Yes, but I was actually thinking of adding a boolean property, impute_values to the Model object on creation, and produce an error rather than a warning if there are missing data and impute_values is False.
One thing I don’t understand is that it didn’t seem like my data got imputed, but I may be wrong. In the presence of missing data, my colleague ran the model and sent me this error message:
WARNING (theano.tensor.blas): Using NumPy C-API based implementation for BLAS functions.
process_plan: r1bbktv6x4xke
Processing: plan_attributes.json
Found 93 Records in r1bbktv6x4xke
Processing r1bbktv6x4xke 7.5e-05 UWBF_NOR
Trace directory is: gander-data/UWBF_NOR/trace
Auto-assigning NUTS sampler...
Initializing NUTS using jitter+adapt_diag...
Multiprocess sampling (4 chains in 4 jobs)
NUTS: [output (1, 1)/5_missing, output (1, 1)/4_missing, output (1, 1)/3_missing, output (1, 1)/2_missing, output (1, 1)/1_missing, output (1, 1)/0_missing, output (0, 0)/5_missing, output (0, 0)/4_missing, output (0, 0)/3_missing, output (0, 0)/2_missing, output (0, 0)/1_missing, output (0, 0)/0_missing, output (1, 0)/5_missing, output (1, 0)/4_missing, output (1, 0)/3_missing, output (1, 0)/2_missing, output (1, 0)/1_missing, output (1, 0)/0_missing, output (0, 1)/5_missing, output (0, 1)/4_missing, output (0, 1)/3_missing, output (0, 1)/2_missing, output (0, 1)/1_missing, output (0, 1)/0_missing, sigma_(1, 1), sigma_(0, 0), sigma_(1, 0), sigma_(0, 1), mu_(1, 1) offset, mu_(0, 0) offset, mu_(1, 0) offset, mu_(0, 1) offset, hyper_sigma_sigma_(1, 1), hyper_sigma_sigma_(0, 0), hyper_sigma_sigma_(1, 0), hyper_sigma_sigma_(0, 1), hyper_sigma_mu_(1, 1), hyper_sigma_mu_(0, 0), hyper_sigma_mu_(1, 0), hyper_sigma_mu_(0, 1), hyper_mu_sigma_(1, 1), hyper_mu_sigma_(0, 0), hyper_mu_sigma_(1, 0), hyper_mu_sigma_(0, 1), hyper_mu_mu_(1, 1), hyper_mu_mu_(0, 0), hyper_mu_mu_(1, 0), hyper_mu_mu_(0, 1)]
Sampling 4 chains: 0%| | 0/4000 [00:00<?, ?draws/s]
pymc3.parallel_sampling.RemoteTraceback:
"""
Traceback (most recent call last):
File "/home1/05426/plotnick/lib/python3.6/site-packages/pymc3/parallel_sampling.py", line 73, in run
self._start_loop()
File "/home1/05426/plotnick/lib/python3.6/site-packages/pymc3/parallel_sampling.py", line 113, in _start_loop
point, stats = self._compute_point()
File "/home1/05426/plotnick/lib/python3.6/site-packages/pymc3/parallel_sampling.py", line 139, in _compute_point
point, stats = self._step_method.step(self._point)

[Screen-element location records]

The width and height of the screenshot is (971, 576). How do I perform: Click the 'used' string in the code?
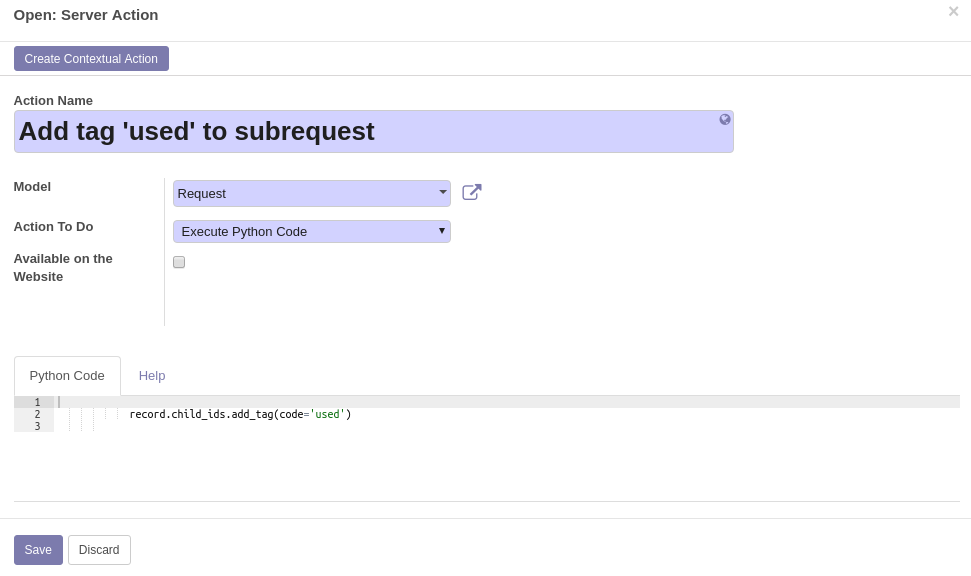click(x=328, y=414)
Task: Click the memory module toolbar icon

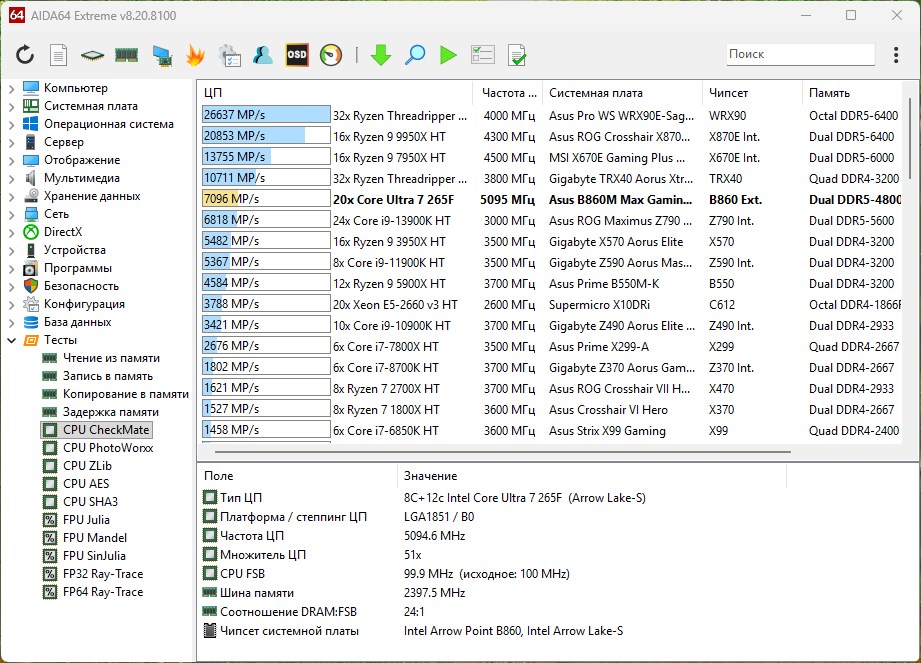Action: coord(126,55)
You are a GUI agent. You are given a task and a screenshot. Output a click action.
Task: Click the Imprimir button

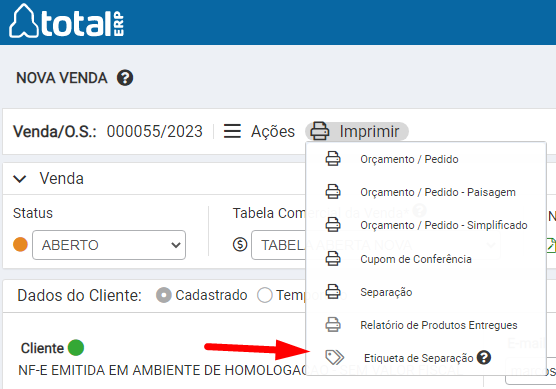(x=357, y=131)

__Brief A__: In the forum thread, what is the name of the boolean property the poster wants to add to the Model object?
__Brief B__: Duplicate the forum thread from "Yes, but I was" to "Auto-assigning NUTS sampler...".

__Full solution A__: impute_values

__Full solution B__:
Yes, but I was actually thinking of adding a boolean property, impute_values to the Model object on creation, and produce an error rather than a warning if there are missing data and impute_values is False.
One thing I don’t understand is that it didn’t seem like my data got imputed, but I may be wrong. In the presence of missing data, my colleague ran the model and sent me this error message:
WARNING (theano.tensor.blas): Using NumPy C-API based implementation for BLAS functions.
process_plan: r1bbktv6x4xke
Processing: plan_attributes.json
Found 93 Records in r1bbktv6x4xke
Processing r1bbktv6x4xke 7.5e-05 UWBF_NOR
Trace directory is: gander-data/UWBF_NOR/trace
Auto-assigning NUTS sampler...